Después explicó: "No creo que jamás tendremos que cerrar la frontera porque el castigo de los aranceles de 25 por ciento sobre autos que entran a Estados Unidos desde México sería masivo".

Sin embargo, al preguntarle si esto implica que no cerrará la frontera un año más, dijo que no había dicho eso y reiteró que primero se impondrían aranceles y después "veremos qué pasa".

En sus declaraciones de ayer Trump nunca se refirió a lo que dijo en días recientes ni explicó la razón del cambio en su mensaje.

Al mencionar el plazo de un año minó sus argumentos para que se declarara una "emergencia nacional" en la frontera ante las oleadas de inmigrantes e intentar que se canalizarán fondos de otros rubros del presupuesto federal con la finalidad de financiar el muro fronterizo después de que el Congreso rehusó aprobar ese gasto.

La lideresa de la mayoría demócrata de la Cámara de Representantes, Nancy Pelosi, anunció ayer que su bancada está presentando una demanda legal contra el presidente con la finalidad de evitar que "robe fondos" destinados a otros rubros para lo que calificó de falsa "declaración de emergencia".

Es de suponer que el cambio de mensaje es resultado de la reacción casi unánime de los sectores empresariales y agrarios, economistas, líderes legislativos –incluso de su propio partido–, políticos y comerciantes en la frontera y hasta sus asesores en la Casa Blanca contra un cierre de la frontera por sus consecuencias económicas.

La Cámara de Comercio de Estados Unidos, que calcula en 1.7 mil millones de dólares diarios el comercio entre ambos países y que 5 millones de empleos dependen de ello, dio la bienvenida al cambio del mensaje del mandatario.

“La crisis que el gobierno ha creado en nuestra frontera –tratando a solicitantes de asilo como amenaza, separando a familias, desmantelando el proceso de asilo– es una opción política, no una necesidad.
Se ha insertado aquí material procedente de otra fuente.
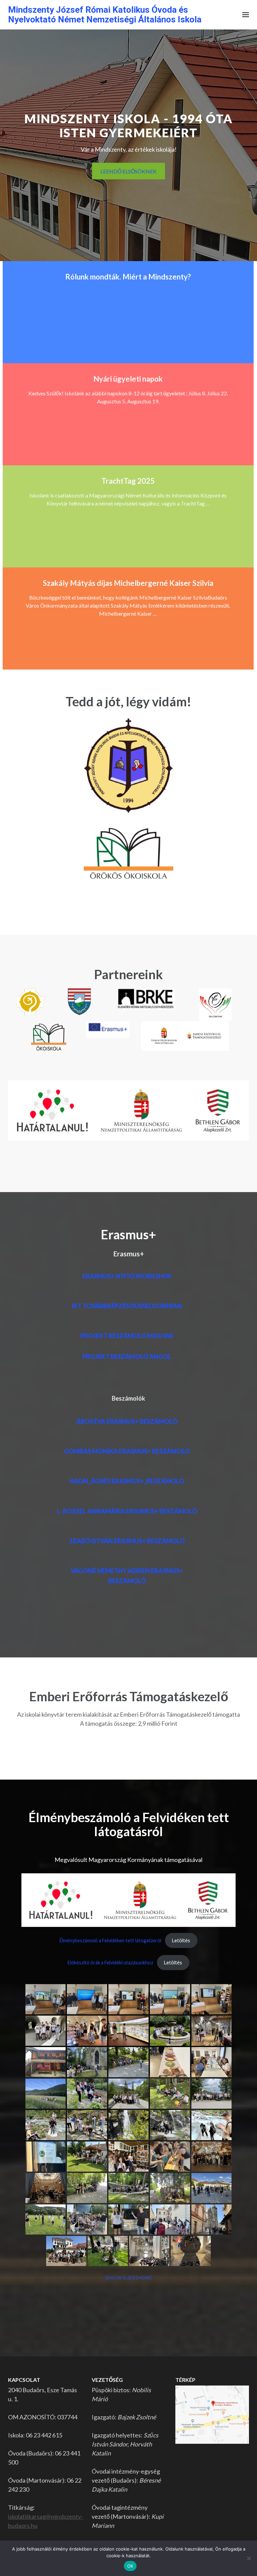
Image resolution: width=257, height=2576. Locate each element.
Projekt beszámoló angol (126, 1356)
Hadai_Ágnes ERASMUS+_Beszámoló (127, 1481)
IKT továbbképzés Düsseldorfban (127, 1306)
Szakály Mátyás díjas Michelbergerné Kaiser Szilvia (128, 583)
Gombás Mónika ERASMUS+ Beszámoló (127, 1451)
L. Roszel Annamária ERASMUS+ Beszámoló (127, 1511)
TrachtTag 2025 (128, 480)
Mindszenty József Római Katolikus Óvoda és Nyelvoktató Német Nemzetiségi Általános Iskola (104, 14)
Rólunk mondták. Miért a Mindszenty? (128, 276)
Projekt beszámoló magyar (126, 1335)
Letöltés (181, 1940)
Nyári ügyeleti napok (128, 378)
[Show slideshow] (129, 2277)
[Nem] (248, 2558)
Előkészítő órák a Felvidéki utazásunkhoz (110, 1962)
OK (130, 2566)
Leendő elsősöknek (128, 171)
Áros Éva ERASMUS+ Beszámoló (126, 1421)
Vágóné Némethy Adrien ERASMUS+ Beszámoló (127, 1575)
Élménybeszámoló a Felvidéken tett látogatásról (110, 1940)
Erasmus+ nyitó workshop (127, 1276)
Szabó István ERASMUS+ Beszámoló (127, 1541)
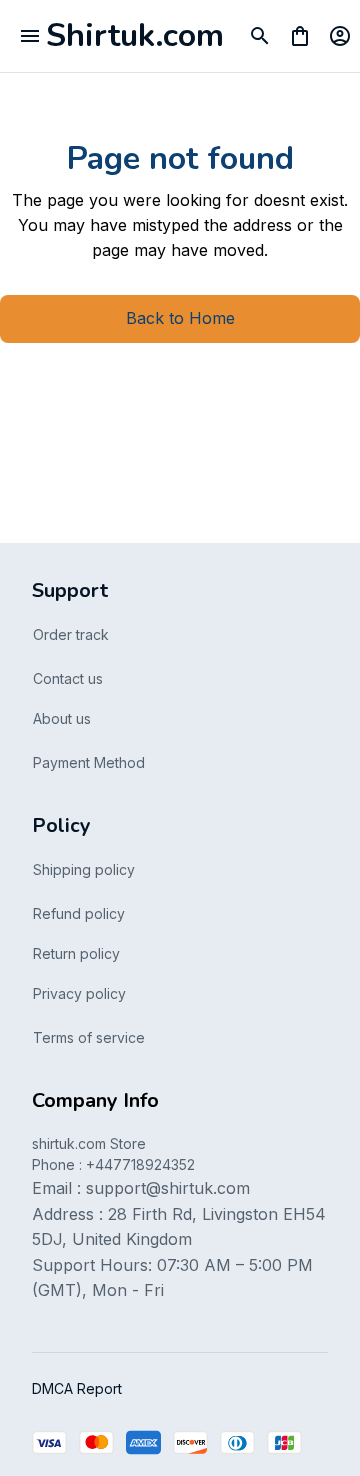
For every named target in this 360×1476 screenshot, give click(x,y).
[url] (168, 1189)
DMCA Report (77, 1388)
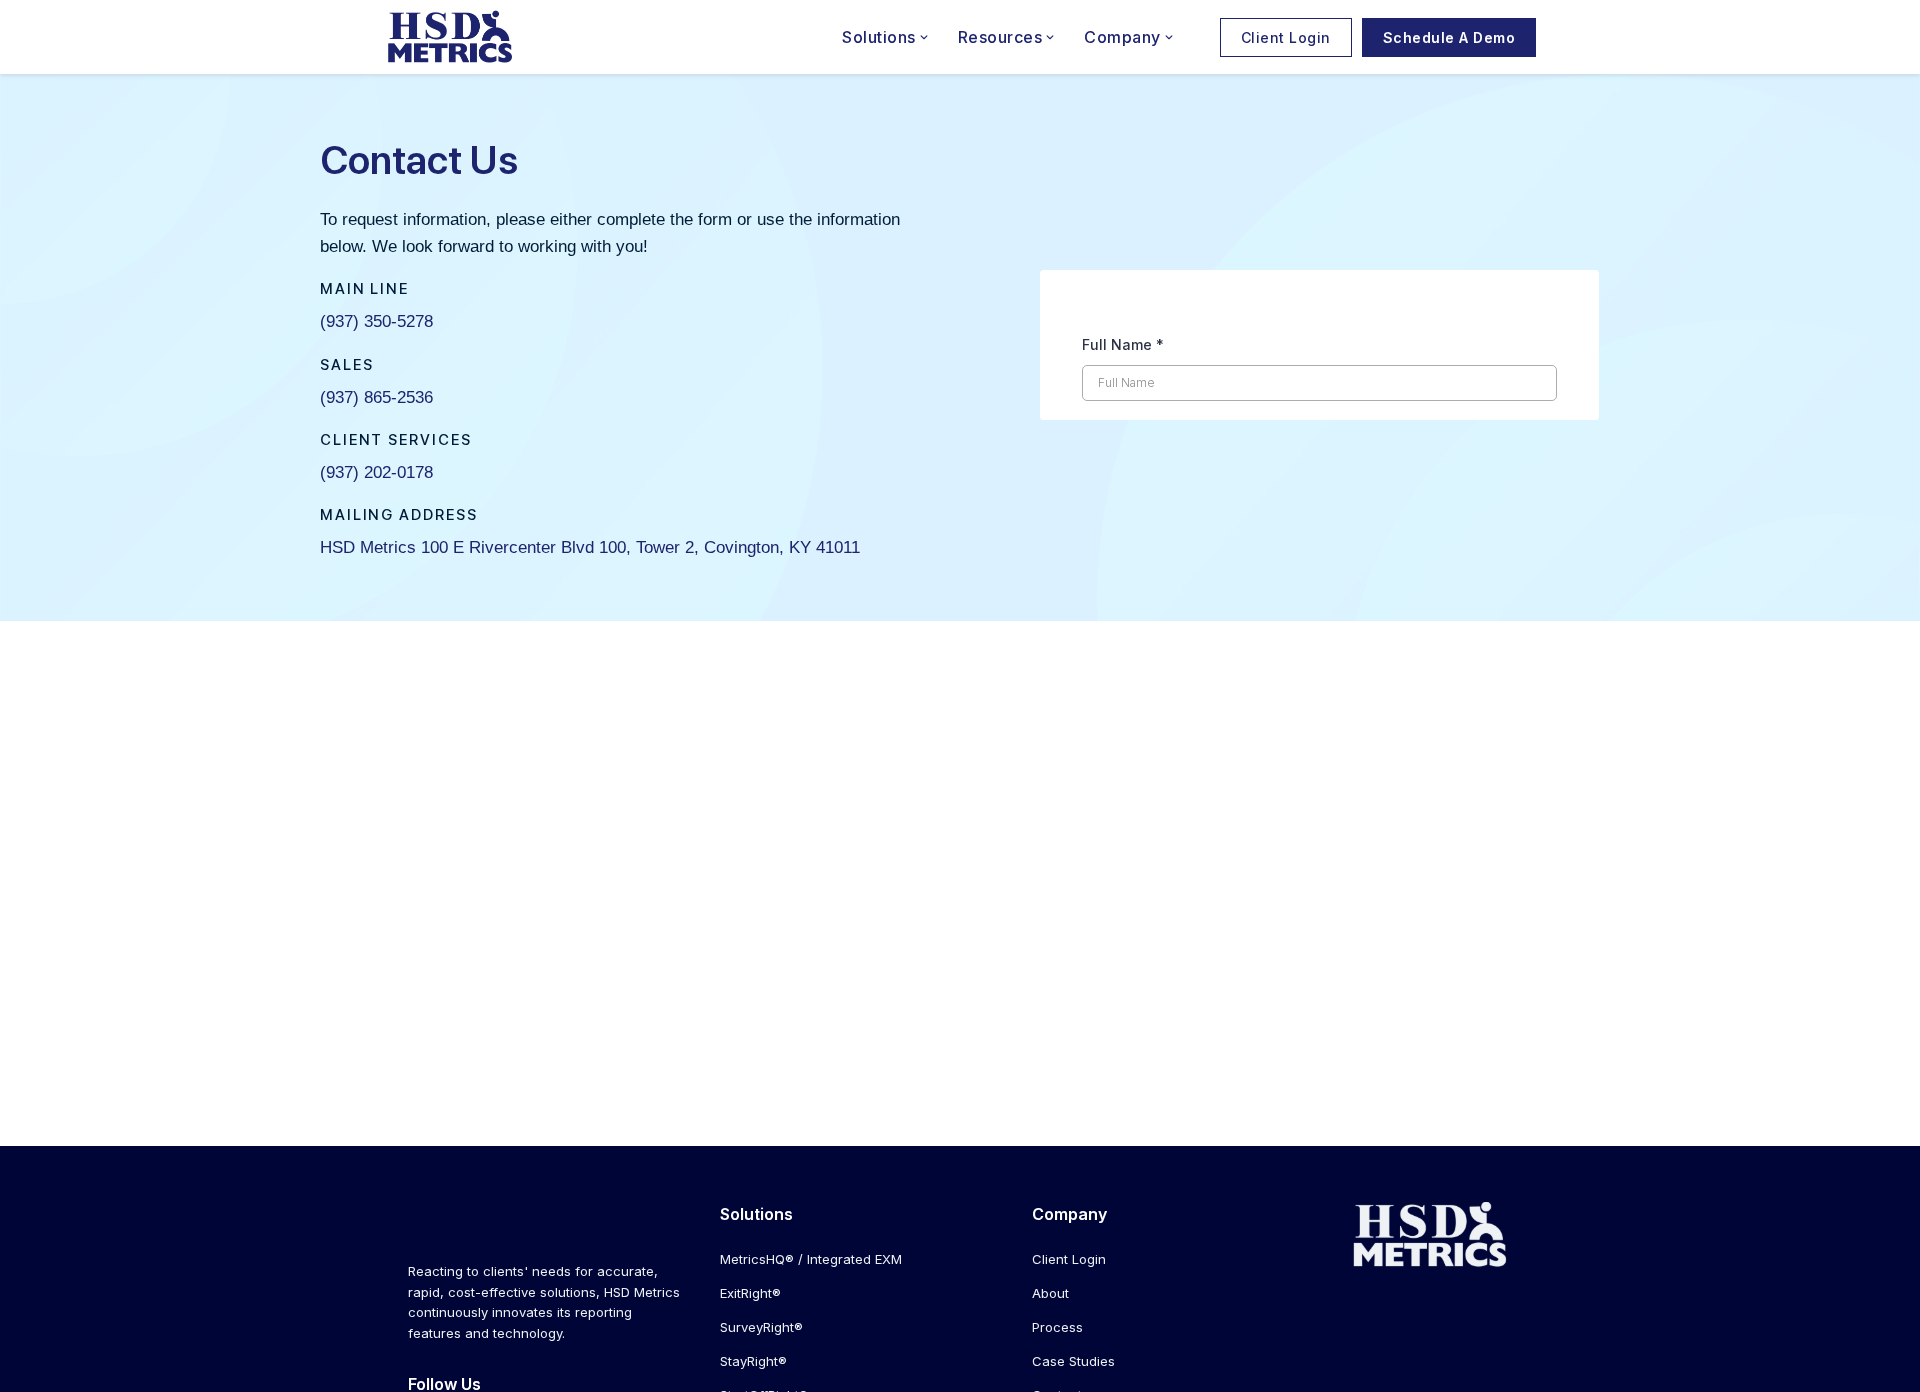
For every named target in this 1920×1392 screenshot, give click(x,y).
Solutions (879, 37)
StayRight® (753, 1361)
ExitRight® (750, 1293)
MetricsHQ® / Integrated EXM (811, 1259)
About (1050, 1293)
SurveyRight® (761, 1327)
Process (1057, 1327)
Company (1122, 37)
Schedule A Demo (1449, 37)
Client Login (1286, 37)
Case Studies (1073, 1361)
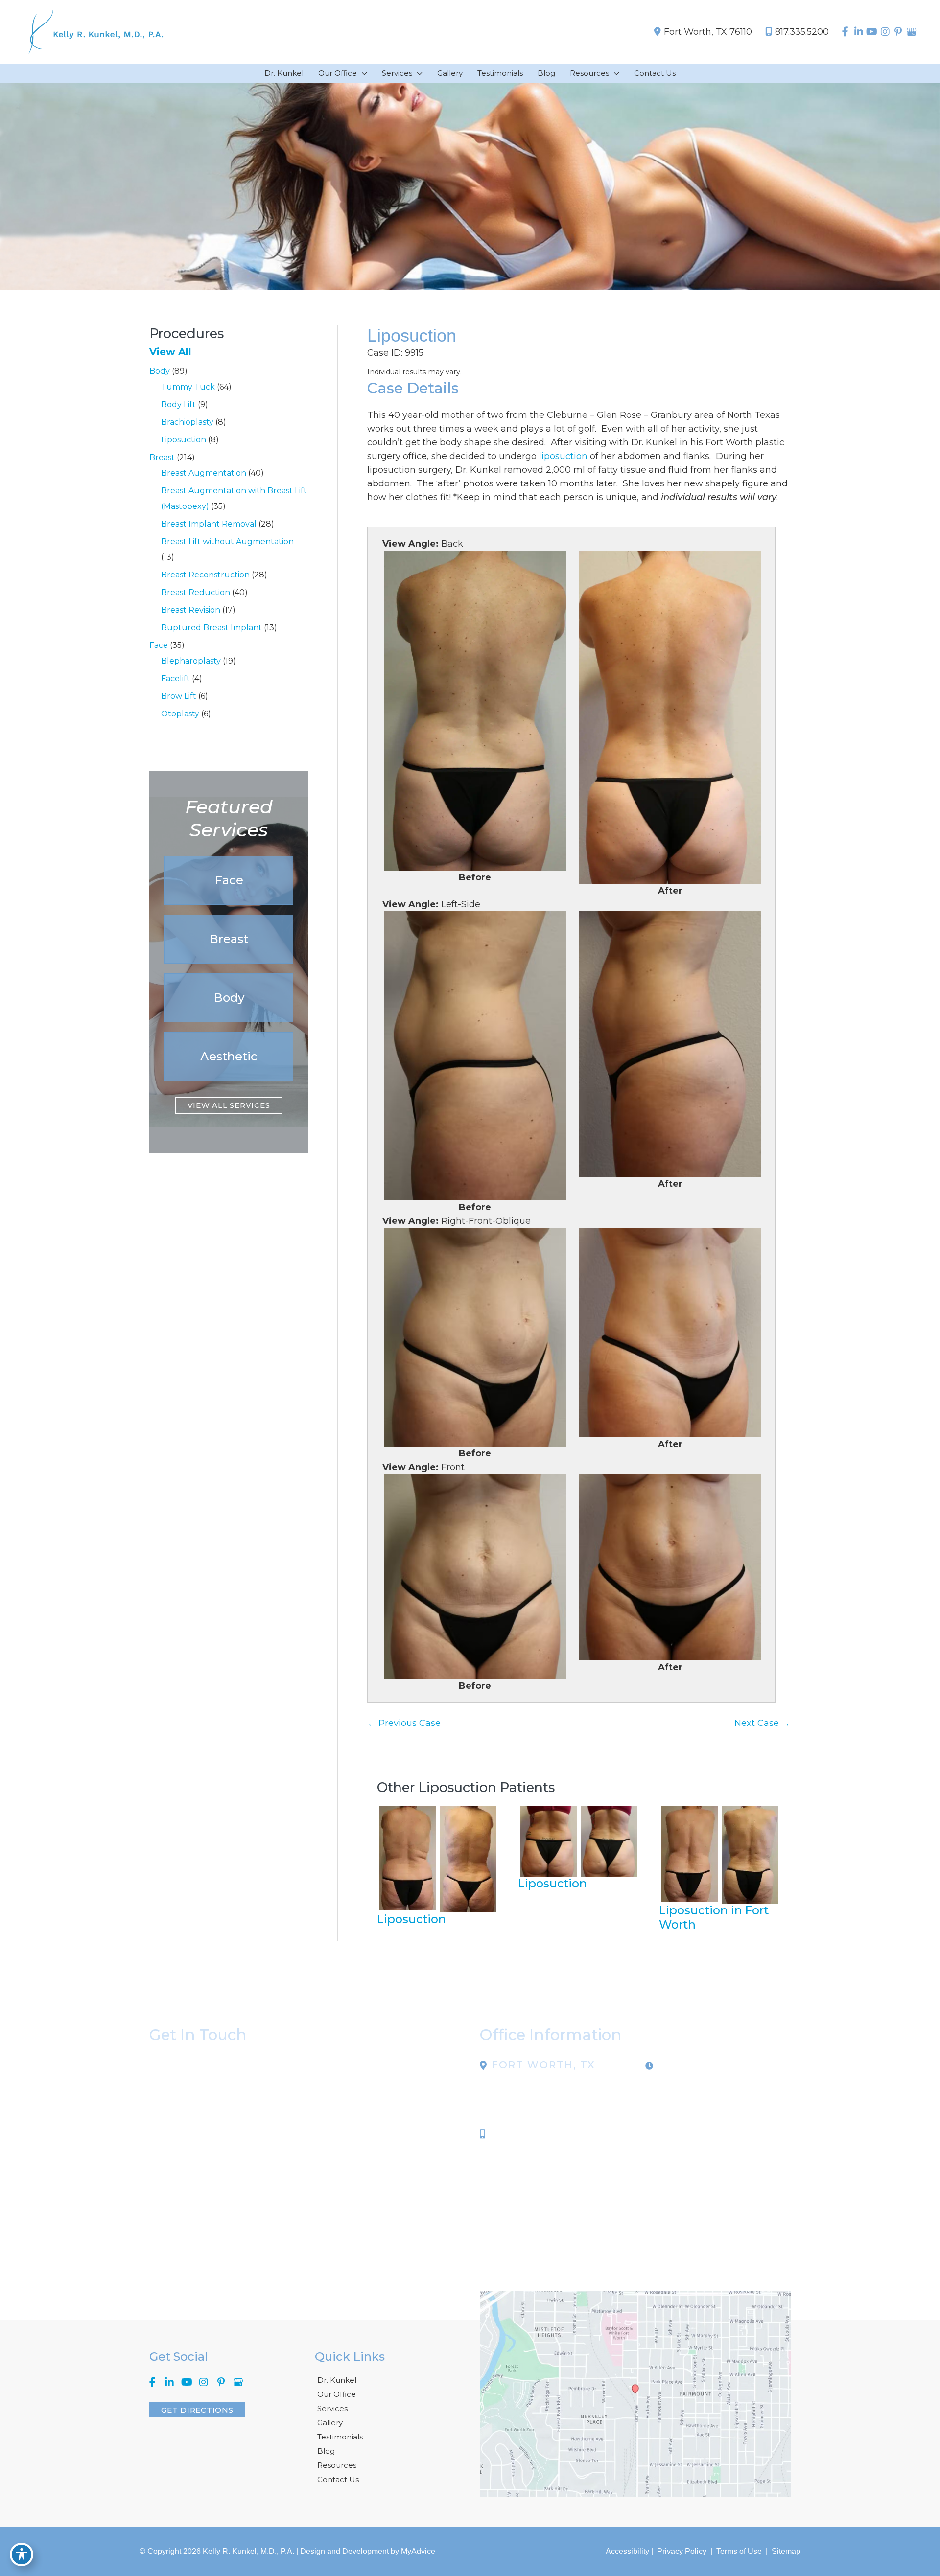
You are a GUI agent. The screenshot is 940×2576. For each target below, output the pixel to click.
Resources (336, 2465)
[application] (362, 73)
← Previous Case (404, 1723)
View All (170, 352)
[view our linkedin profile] (858, 32)
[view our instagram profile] (885, 32)
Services (332, 2408)
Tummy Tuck (188, 386)
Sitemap (785, 2551)
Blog (326, 2451)
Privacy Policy (681, 2551)
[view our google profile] (911, 32)
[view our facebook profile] (845, 32)
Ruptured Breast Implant (211, 627)
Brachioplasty (187, 422)
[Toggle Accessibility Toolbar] (21, 2554)
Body (159, 371)
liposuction (563, 456)
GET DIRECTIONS (197, 2410)
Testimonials (340, 2436)
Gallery (330, 2422)
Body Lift (178, 404)
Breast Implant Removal (209, 524)
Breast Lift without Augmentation (227, 541)
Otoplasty (180, 713)
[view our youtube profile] (871, 32)
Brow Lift (178, 696)
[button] (228, 880)
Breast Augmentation (203, 473)
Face (158, 645)
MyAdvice (418, 2551)
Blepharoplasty (191, 661)
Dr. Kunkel (336, 2380)
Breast (162, 457)
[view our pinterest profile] (898, 32)
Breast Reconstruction (205, 574)
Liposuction (183, 439)
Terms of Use (739, 2551)
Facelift (175, 678)
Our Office (336, 2394)
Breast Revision (190, 610)
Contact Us (338, 2479)
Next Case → (762, 1723)
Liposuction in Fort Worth (714, 1917)
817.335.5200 (802, 31)
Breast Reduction (195, 592)
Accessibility (627, 2551)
El gobierno debe poner fin a la crisis que ha creado y buscar una mejor manera de tratar a las familias que buscan seguridad, que les da la bienvenida y les asegura un proceso debido y de justicia”, comentó Katharina Obser, de la Comisión de Mujeres Refugiadas, en una teleconferencia patrocinada por America’s Voice.

"Esta crisis es completamente fabricada. Calificar los cruces fronterizos de emergencia nacional es realmente una táctica cínica del gobierno para nutrir el temor y tratar de eliminar todo el proceso de asilo en violación directa de las leyes estadunidenses e internacionales", agregó Sandra Cordero, de Families Belong Together.

Nadie se atreve a pronosticar cuál será el mensaje de Trump sobre estos asuntos (u otros) en 24 horas. Podría ser lo mismo o todo lo contrario. El debate, desde que llegó a la Casa Blanca, es si la incoherencia, el caos, las amenazas como manera de gobernar es a propósito o no. Y por qué se le permite hacerlo.